A tractor in a field in Mongolia

Resource-rich, strategically located and outward-looking, Mongolia is the world's most sparsely populated country, with 3 million people spread over an area almost as big as Queensland.  In the 20th century, as a satellite state of the former Soviet Union, Mongolia had a primarily agrarian and centrally-planned economy.  After structural reforms and privatisation since the 1990s, it has emerged as a developing democracy with one of the fastest-growing economies in the world.

From the mid-1990s, Mongolia has pursued a ‘third neighbour’ policy which seeks to engage countries with similar views on human rights, democracy and free markets.  Engagement with countries such as Australia has helped Mongolia expand its trade, investment, development cooperation and foreign policy contacts beyond its immediate neighbours, Russia and China.  Australia and Mongolia are well-positioned to advance their shared interests over the next decade, as Mongolia becomes more active in the region and develops stronger ties with its ‘third neighbours’.

Agriculture (primarily herding), once the mainstay of the Mongolian economy, declines in terms of share of national employment and contribution to GDP.  In 2014, less than 30% of the workforce was employed in agriculture, down from 42% in 2007.  Agriculture comprises about 16% of GDP, while services alone account for nearly 50% of GDP and 56% of national employment.  Industry is estimated to account for 37% of GDP (including mining with 19%).

Mongolia's landlocked position, geographical isolation, extreme climate, lack of infrastructure, and uncertain regulatory environment have all hampered its economic development.  China is Mongolia's largest trading partner, accounting for around 89% of Mongolia's merchandise export revenues (predominantly through the export of copper and coal), and 37% of merchandise import expenditure.  Strong demand from China and high commodity prices helped Mongolia to recover strongly from the Global Financial Crisis.  More Chinese workers are providing labour in Mongolia.

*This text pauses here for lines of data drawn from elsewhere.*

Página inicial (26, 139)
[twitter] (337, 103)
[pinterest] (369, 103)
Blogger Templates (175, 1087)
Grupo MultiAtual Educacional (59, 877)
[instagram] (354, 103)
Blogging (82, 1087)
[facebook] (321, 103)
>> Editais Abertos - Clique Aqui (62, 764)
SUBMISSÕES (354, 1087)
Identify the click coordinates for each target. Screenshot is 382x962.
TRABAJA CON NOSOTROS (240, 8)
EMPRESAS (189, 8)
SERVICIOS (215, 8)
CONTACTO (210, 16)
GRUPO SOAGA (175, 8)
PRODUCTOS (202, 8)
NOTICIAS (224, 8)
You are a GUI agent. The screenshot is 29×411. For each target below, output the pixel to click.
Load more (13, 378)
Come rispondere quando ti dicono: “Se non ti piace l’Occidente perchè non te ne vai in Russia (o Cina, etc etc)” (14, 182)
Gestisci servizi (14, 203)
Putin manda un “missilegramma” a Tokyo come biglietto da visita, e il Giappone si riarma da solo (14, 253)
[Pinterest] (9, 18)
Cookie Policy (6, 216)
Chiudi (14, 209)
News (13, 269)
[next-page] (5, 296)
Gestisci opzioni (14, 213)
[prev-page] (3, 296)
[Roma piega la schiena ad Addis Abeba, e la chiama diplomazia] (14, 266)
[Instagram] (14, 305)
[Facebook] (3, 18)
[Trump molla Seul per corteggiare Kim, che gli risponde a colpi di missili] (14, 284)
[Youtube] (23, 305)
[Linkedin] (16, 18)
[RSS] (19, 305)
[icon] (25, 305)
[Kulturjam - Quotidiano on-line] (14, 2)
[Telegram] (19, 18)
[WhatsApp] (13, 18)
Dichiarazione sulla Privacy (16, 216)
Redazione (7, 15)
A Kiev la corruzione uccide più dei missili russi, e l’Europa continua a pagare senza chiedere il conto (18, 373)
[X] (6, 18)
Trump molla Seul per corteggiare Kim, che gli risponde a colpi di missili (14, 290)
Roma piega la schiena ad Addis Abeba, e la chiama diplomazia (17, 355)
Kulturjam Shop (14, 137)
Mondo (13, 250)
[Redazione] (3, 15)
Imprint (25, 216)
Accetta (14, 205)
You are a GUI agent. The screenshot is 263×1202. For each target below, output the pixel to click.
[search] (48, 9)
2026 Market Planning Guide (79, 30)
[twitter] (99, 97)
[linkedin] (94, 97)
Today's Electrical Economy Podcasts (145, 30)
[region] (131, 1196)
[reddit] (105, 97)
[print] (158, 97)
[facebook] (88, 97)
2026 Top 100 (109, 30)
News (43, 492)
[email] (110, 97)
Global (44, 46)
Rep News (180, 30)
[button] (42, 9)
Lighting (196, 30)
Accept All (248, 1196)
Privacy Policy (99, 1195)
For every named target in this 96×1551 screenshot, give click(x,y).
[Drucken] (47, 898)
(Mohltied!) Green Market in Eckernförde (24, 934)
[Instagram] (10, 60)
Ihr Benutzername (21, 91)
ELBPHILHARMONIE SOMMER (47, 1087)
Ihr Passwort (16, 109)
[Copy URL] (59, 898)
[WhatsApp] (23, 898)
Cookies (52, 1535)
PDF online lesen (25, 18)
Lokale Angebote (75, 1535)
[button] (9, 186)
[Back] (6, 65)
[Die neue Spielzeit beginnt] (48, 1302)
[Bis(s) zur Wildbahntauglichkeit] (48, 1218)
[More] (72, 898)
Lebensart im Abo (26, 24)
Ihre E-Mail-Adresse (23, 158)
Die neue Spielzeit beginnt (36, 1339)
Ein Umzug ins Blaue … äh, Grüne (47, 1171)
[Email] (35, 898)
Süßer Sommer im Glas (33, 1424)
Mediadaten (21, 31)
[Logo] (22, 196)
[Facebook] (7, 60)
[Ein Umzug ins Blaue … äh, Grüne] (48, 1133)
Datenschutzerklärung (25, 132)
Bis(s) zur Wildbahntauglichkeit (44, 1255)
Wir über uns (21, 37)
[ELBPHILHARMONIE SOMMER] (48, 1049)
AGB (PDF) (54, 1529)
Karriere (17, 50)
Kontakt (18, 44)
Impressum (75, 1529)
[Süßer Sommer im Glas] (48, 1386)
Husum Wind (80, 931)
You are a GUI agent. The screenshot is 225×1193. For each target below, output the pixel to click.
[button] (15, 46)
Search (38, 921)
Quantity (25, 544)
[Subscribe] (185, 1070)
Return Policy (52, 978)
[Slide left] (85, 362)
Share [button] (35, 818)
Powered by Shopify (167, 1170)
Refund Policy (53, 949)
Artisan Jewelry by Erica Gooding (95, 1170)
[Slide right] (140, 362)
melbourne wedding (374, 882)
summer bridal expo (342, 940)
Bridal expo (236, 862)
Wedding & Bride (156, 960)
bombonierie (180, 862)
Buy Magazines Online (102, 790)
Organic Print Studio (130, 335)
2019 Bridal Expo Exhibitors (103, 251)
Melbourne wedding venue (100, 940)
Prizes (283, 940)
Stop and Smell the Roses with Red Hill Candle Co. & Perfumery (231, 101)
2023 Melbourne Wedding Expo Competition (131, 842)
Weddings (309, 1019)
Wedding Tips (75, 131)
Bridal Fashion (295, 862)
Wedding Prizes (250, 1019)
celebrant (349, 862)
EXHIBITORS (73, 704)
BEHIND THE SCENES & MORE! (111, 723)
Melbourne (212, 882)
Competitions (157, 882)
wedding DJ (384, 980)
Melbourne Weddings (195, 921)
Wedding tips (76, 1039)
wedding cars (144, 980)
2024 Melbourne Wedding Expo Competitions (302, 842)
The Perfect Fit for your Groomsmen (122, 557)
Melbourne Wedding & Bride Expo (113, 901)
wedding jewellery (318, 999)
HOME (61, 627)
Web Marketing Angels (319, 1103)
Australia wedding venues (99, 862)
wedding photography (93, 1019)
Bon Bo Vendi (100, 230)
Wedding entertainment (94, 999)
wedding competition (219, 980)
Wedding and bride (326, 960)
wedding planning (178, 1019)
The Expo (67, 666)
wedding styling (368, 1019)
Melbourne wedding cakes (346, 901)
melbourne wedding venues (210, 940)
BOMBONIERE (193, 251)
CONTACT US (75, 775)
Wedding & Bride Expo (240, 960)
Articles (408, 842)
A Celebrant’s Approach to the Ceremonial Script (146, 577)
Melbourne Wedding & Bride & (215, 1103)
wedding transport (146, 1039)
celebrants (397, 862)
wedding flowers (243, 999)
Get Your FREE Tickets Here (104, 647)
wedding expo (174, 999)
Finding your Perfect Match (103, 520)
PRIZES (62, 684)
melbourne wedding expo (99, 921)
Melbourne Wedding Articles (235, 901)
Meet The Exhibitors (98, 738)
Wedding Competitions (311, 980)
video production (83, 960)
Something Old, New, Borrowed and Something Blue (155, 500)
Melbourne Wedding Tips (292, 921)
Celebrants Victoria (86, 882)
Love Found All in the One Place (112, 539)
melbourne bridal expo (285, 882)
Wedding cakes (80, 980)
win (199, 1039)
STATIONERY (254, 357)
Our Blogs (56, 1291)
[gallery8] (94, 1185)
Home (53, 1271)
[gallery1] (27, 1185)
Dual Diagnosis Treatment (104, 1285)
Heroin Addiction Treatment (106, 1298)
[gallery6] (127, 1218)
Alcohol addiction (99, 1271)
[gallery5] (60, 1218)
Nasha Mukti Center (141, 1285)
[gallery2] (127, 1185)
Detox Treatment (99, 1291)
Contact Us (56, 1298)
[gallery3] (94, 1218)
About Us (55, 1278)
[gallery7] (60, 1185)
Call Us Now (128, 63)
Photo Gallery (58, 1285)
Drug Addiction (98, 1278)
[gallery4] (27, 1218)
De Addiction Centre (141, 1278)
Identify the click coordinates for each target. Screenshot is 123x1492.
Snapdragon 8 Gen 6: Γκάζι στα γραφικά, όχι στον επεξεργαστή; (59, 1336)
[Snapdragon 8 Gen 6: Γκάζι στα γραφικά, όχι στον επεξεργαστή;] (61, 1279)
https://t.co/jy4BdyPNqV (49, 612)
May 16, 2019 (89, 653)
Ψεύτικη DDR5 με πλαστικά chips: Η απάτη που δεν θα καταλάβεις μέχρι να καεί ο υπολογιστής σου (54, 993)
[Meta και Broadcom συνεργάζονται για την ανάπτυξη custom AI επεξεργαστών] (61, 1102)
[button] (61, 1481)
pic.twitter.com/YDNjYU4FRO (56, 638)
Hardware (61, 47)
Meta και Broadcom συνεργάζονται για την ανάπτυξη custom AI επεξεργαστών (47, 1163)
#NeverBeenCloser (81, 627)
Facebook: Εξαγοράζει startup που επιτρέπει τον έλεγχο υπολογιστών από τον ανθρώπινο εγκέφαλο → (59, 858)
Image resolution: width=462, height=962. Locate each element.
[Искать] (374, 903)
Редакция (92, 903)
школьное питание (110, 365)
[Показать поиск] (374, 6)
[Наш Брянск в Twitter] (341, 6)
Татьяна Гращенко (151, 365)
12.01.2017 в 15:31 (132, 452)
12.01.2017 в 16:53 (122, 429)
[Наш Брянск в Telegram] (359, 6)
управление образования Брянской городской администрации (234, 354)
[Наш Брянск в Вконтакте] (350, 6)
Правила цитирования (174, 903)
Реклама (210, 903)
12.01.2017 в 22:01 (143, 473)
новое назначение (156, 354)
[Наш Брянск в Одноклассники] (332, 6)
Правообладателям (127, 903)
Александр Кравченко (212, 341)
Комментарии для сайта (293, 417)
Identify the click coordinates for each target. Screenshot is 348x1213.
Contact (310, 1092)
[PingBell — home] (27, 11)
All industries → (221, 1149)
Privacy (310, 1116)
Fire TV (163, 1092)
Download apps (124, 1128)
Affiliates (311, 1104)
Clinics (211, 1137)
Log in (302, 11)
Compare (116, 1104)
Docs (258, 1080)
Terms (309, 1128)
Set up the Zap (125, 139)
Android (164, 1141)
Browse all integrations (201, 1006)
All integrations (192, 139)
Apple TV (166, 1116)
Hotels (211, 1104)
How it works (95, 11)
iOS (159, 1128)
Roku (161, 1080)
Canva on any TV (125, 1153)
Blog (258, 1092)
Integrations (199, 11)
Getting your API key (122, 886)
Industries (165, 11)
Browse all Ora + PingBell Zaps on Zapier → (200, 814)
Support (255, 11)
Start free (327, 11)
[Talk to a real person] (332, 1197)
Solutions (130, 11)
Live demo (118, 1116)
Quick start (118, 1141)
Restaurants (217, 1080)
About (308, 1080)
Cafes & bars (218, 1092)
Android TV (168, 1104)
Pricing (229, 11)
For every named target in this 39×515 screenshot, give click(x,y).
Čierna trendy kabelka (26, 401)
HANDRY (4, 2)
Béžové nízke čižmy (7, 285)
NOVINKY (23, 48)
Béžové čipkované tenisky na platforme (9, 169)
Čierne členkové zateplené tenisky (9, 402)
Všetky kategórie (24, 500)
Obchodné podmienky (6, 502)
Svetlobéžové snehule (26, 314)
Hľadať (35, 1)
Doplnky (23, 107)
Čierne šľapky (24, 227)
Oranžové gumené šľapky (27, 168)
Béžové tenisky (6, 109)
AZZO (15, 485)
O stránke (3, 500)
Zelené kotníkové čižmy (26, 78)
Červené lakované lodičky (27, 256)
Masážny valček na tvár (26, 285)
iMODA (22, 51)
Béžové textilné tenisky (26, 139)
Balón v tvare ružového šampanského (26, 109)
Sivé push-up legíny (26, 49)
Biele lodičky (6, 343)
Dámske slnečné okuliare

While economic growth has helped the country reach lower-middle income status, Mongolia's poverty rate remains relatively high; about one in three people still lives in poverty.

The Australian Government will provide an estimated $10.0 million in total ODA to Mongolia in 2016-17.  This will include an estimated $5.9 million in bilateral funding to Mongolia managed by DFAT.

Mongolia’s economic growth has followed the commodity cycle, driven by the rise and fall of mineral prices and private sector led investment in the mining sector. The mining sector now accounts for almost 20% of GDP and the majority of exports and, if managed well, is central to the country’s goals to reduce poverty. Australia’s aid program aims to promote well-governed, efficient public and private sectors that help Mongolian communities to benefit from resource-driven growth. Our areas of investment are where Australia has a comparative advantage and are aligned with the development objectives identified by the Government of Mongolia.